**Assignment**. Give again only what runs from the line with "The image size" to the final line of the entries below, exactly as written and without pictures.

**Stored items**.

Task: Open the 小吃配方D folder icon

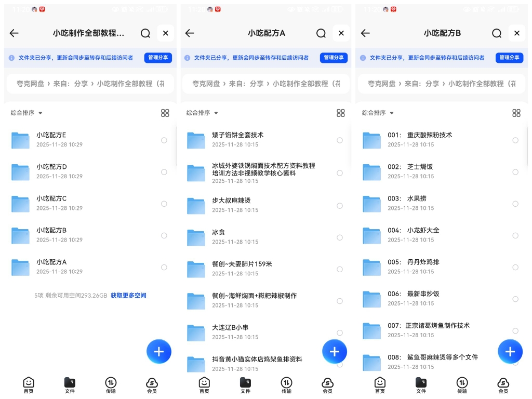Action: coord(21,172)
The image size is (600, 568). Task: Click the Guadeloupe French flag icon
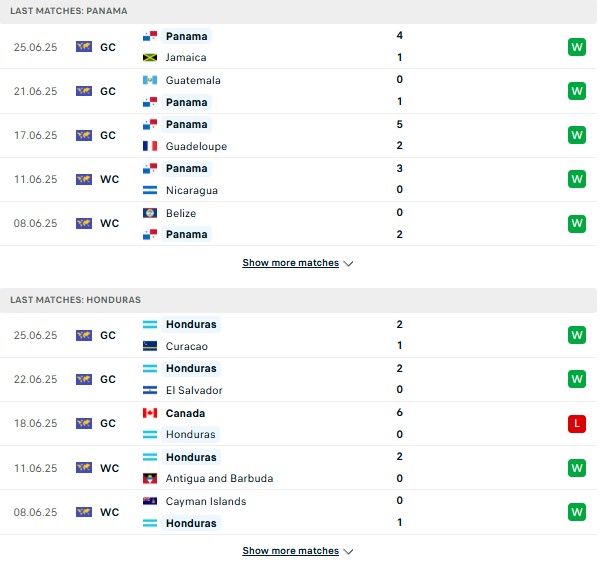(x=150, y=146)
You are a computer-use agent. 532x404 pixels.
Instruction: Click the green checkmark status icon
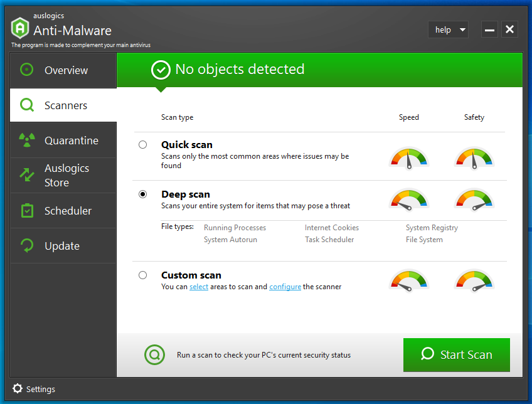(161, 70)
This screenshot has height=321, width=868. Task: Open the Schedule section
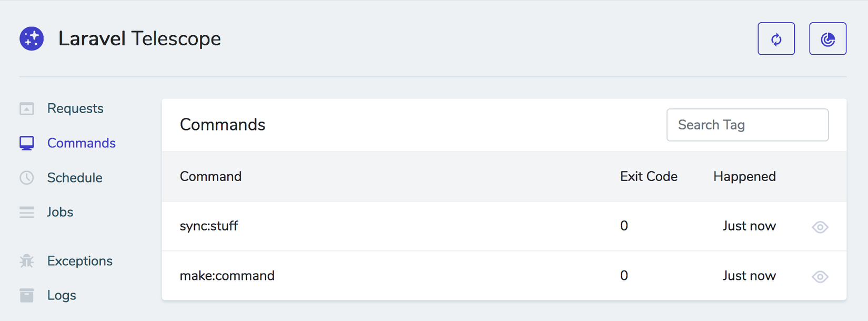[75, 178]
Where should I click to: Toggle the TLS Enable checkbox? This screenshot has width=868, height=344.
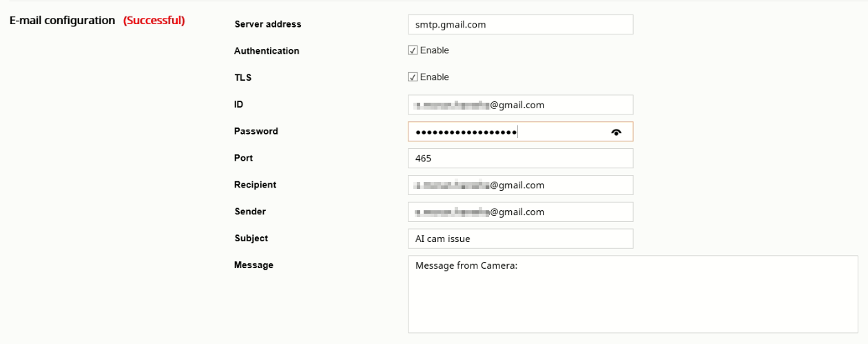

**Solution to this problem**.
The image size is (600, 568). Task: Click the Guadeloupe French flag icon
(x=150, y=146)
You are a computer-use agent. 532x404 pixels.
Instruction: Click the green checkmark status icon
(161, 70)
This screenshot has height=321, width=868. Task: Open the Schedule section
[75, 178]
Where should I click to: Toggle the TLS Enable checkbox? This screenshot has width=868, height=344.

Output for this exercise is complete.